Drink the same well you die.

You bring water for the other person then they drink from whichever they wish.

I just don't see an answer for this one. From how I understand the game, the knight and dragon bring water for the other. After drinking that water, each goes back to the wells for a second drink. If this was true, then the dragon would bring water from well 7 for the knight and always drink from well 7 as a second drink. Therefore, the knight will always die and the dragon will always live.

If my understanding of the game is incorrect, I'd like to know. This is an intriguing problem...

Your understand is prefectly right. This problem is better spoken because when i was typing i had to be pretty sure of what i was typing so people can't go back and quote and say how badly worded i did it.

So there is your clue.

By looking into the reflection in the eyes of his opponents he was able to determine the color of his hat. Or both of his opponents hats are red, making his black automatically.

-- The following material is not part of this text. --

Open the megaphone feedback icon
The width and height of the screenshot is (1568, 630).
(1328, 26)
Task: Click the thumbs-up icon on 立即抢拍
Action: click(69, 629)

After several moments of thought, my guess is going to be this is less of a probability riddle.

Now this is only a guess and I could be wrong. You said they "go away". While they are "away" the knight brings a cup of "unmagical" water for the dragon to drink, and the dragon obviously gives the Knight the magic water #7, considering theres no higher well, and expecting the knight to die because he cannot be cured.

the dragon proceeds to drink the unmagical water, then drink from well #7 to "cure" himself.

if the knight drinks at all (?) he must first drink from a lower #'d well, and then he can cure himself with #7 but given the dragon will soon be dead, i dont think the knight has to drink anything?

Yep. That's right. Knight drinks from any 1 - 6 well before going, and gives the dragon normal water.